Ersöz tahliye talebinde “mesleki ve siyasi geçmişi ile çalışmaları bir bütün olarak değerlendirildiğinde rastgele bir terör örgütüne yardım istikametinden kendisine rastgele bir isnatta bulunulmasının olanaksız olduğunu” vurguladı.
”ÖRGÜT FESHEDİLDİ, SUÇLAMALAR ORTADAN KALKTI”
Konuya ait konuşan Av. Hüseyin Ersöz, “12 Mayıs 2025 tarihinde PKK/KCK örgütünün kendisini feshettiğini ve silahlı çabayı bıraktığını ilan etmesi, isnat edilen ‘örgüte yardım’ kabahatinin tüm ögelerini türel ve fiilî olarak ortadan kaldırmıştır. Kabahatin maddi ve manevi ögelerinin mevcut olmaması bir yana, halihazırda örgütün dağılmış olması karşısında “örgüte yardım” suçlaması hem zamansal hem de fiilî bağlamda boşlukta kalmaktadır. Ortada artık var olmayan bir örgüte yardım edildiği savıyla tutukluluğun sürdürülmesi, açık bir hak ihlali, kişi özgürlüğü ve güvenliği hakkının haksız kısıtlanmasıdır” sözlerini kullandı.
Av. Hüseyin Ersöz’ün dilekçesinde dikkat çekilen bir başka konu ise, tutukluluk incelemelerinin CMK 108. hususa karşıt biçimde, avukatlar haberdar edilmeden, duruşmasız yapılması oldu.

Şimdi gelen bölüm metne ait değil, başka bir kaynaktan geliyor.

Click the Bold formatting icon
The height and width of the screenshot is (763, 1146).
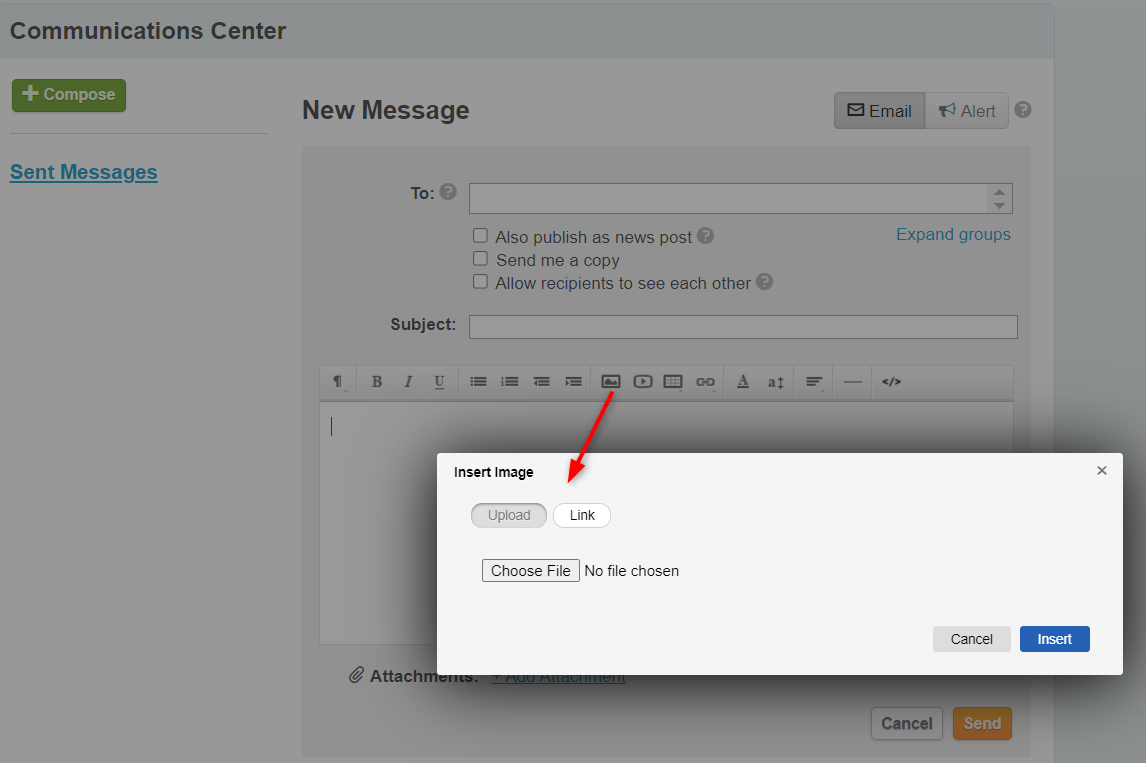click(377, 382)
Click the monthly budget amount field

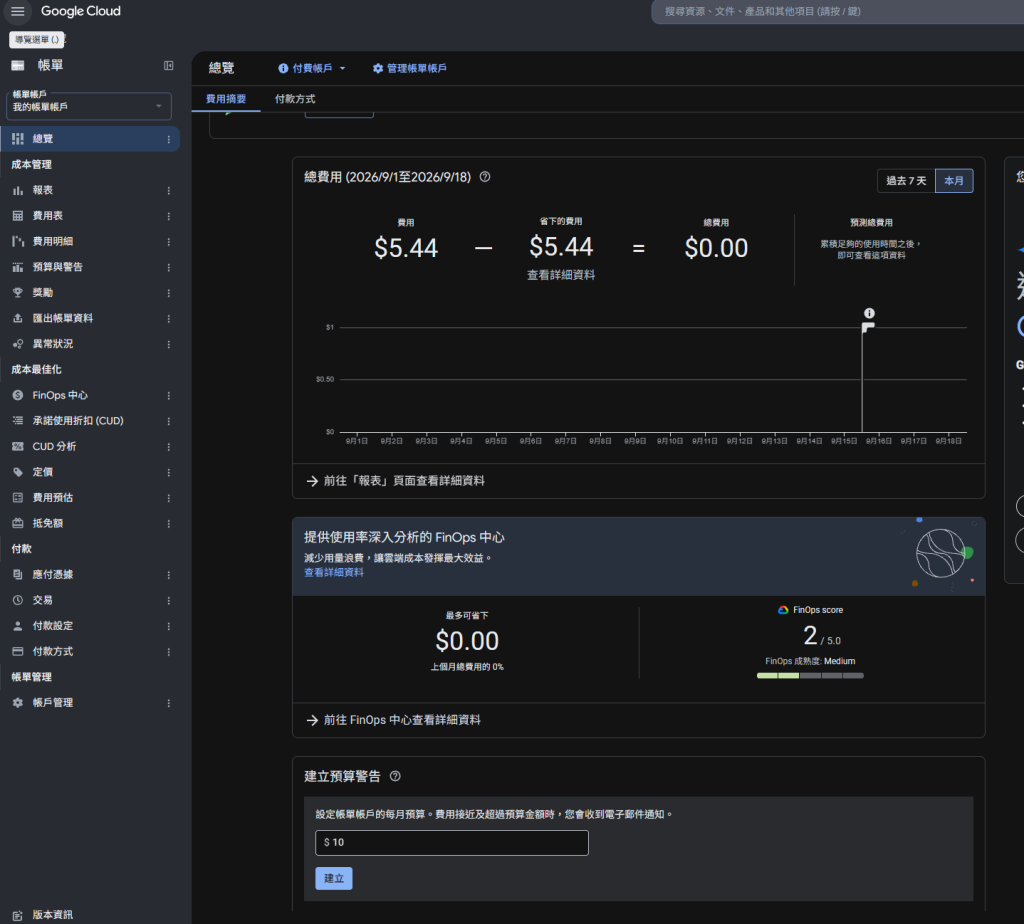coord(452,843)
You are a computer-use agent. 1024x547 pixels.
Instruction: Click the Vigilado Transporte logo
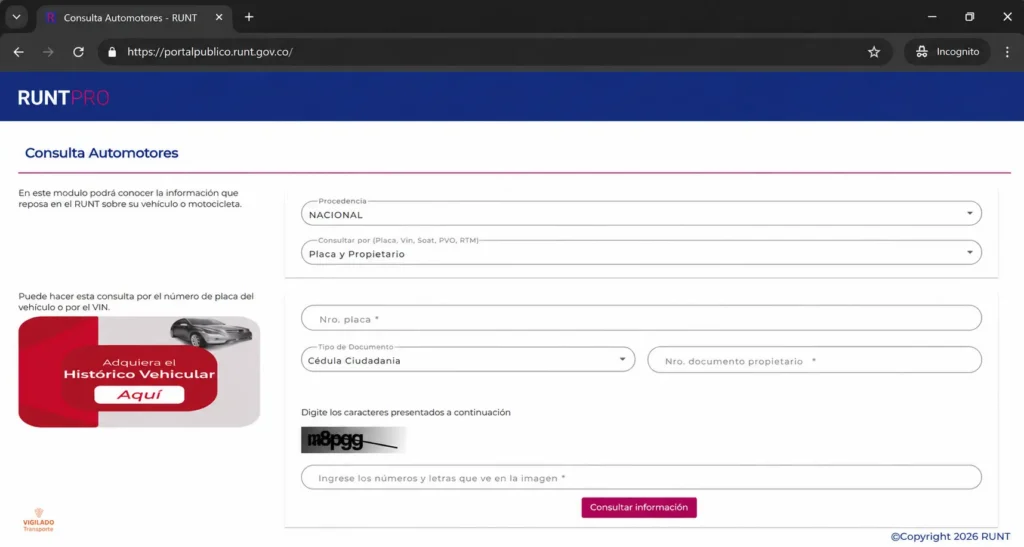tap(39, 520)
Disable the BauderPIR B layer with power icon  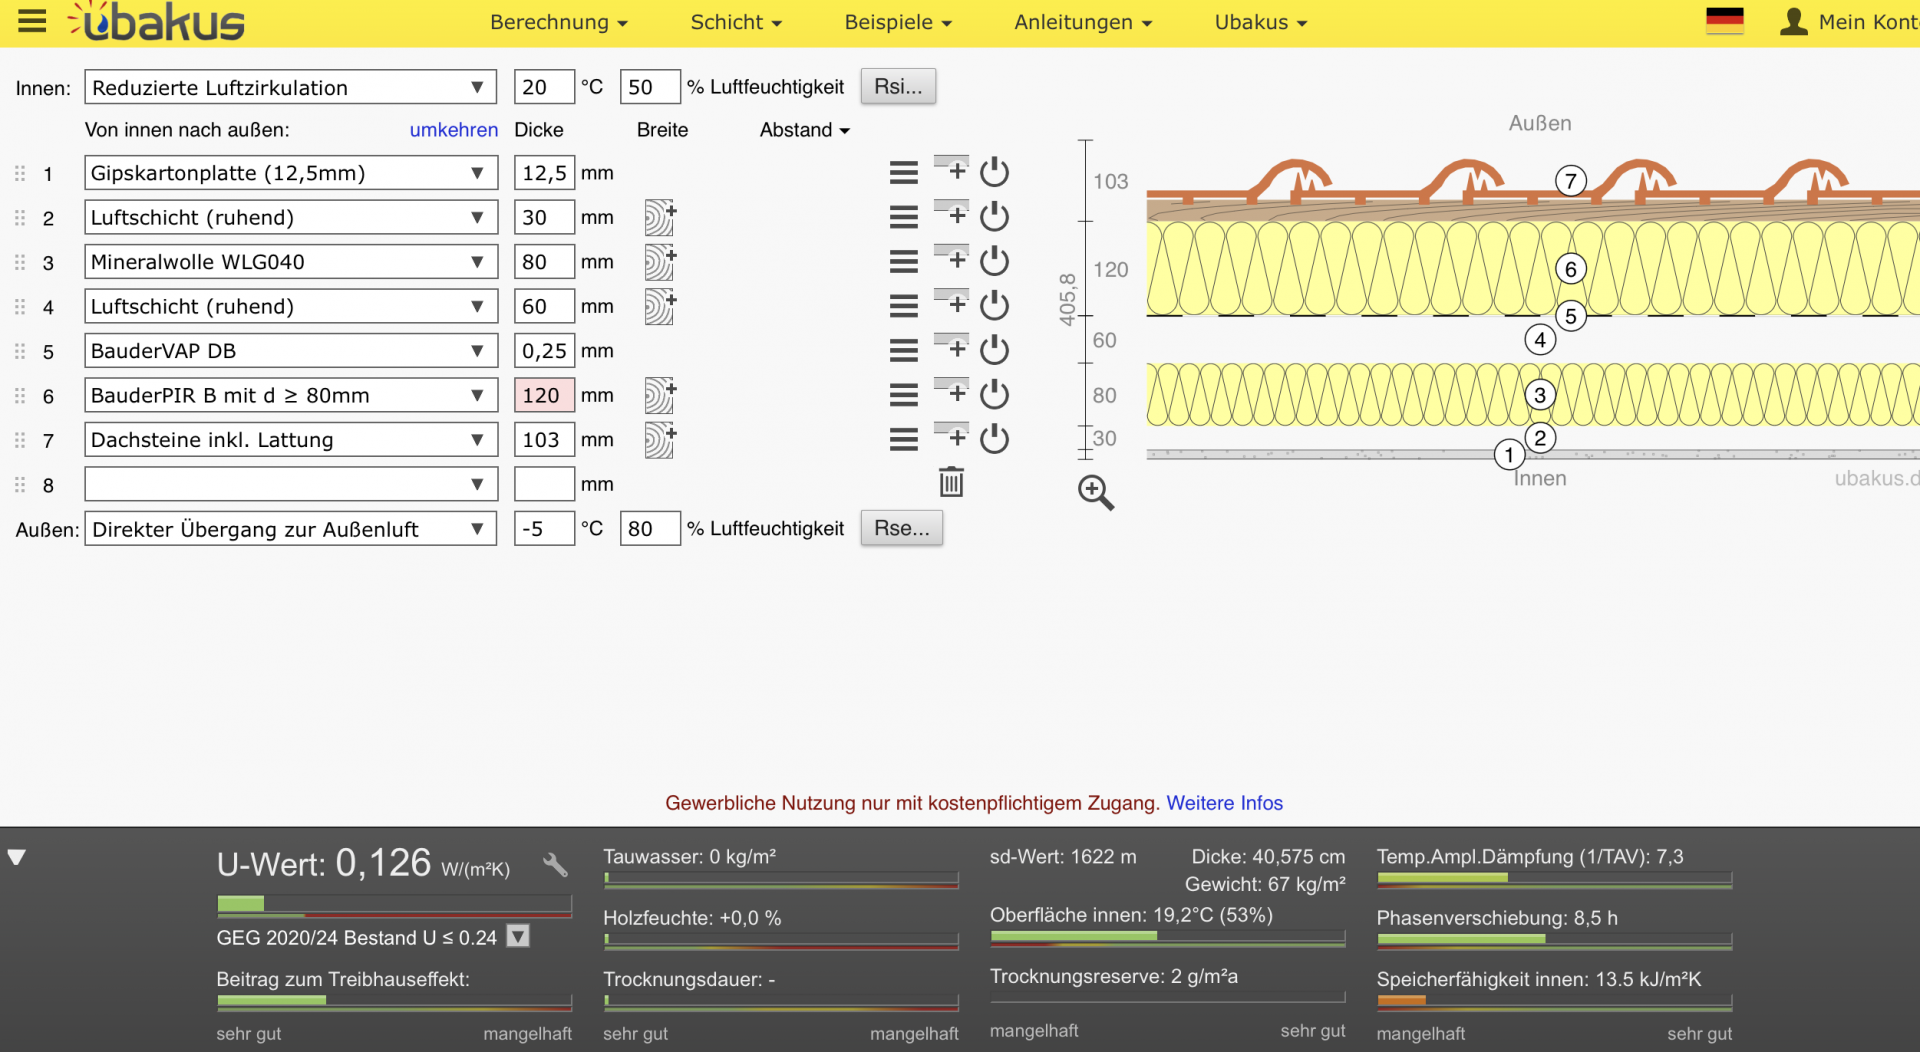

Bu durumun Avrupa İnsan Hakları Mahkemesi ve Anayasa Mahkemesi içtihatları çerçevesinde adil yargılanma hakkının ihlali sonucunu doğurduğuna vurgu yapıldı.
”HALKIN İRADESİNE HÜRMET GÖSTERİLMELİ”
“Siyasi saiklerle, hukukun eğilip bükülerek uygulandığı bu süreçte, Resul Emrah Şahan’ın tutukluluğu bir yargılama önlemi olmaktan çıkmış, cezalandırma aracına dönüşmüştür. Bir siyasi linç kampanyası ve demokratik iradeye karşı yargı yoluyla yapılmış bir müdahale vardır” diyen Ersöz kelamlarını şöyle bitirdi:
“Bir belediye liderini, Partilerin yasal bir seçim stratejisini münasebet göstererek, yasa dışı yapılarla ilişkilendirmeye çalışmak, hukuk devleti prensibiyle açıklanamaz. Cumhuriyet Halk Partisi’nin ‘Türkiye İttifakı’ ismini verdiği mahallî idare vizyonunu terörle ilişkilendirmek, partileri siyaset üretemez bir noktaya sürükler.
Bu münasebetlerle, içinde bulunduğumuz süreç de dikkate alındığında Resul Emrah Şahan’ın özgür bırakılması sırf hukukî istikametten değil; birebir vakitte demokratik düsturlar ve halkın iradesine hürmet gereği de bir zorunluluktur.”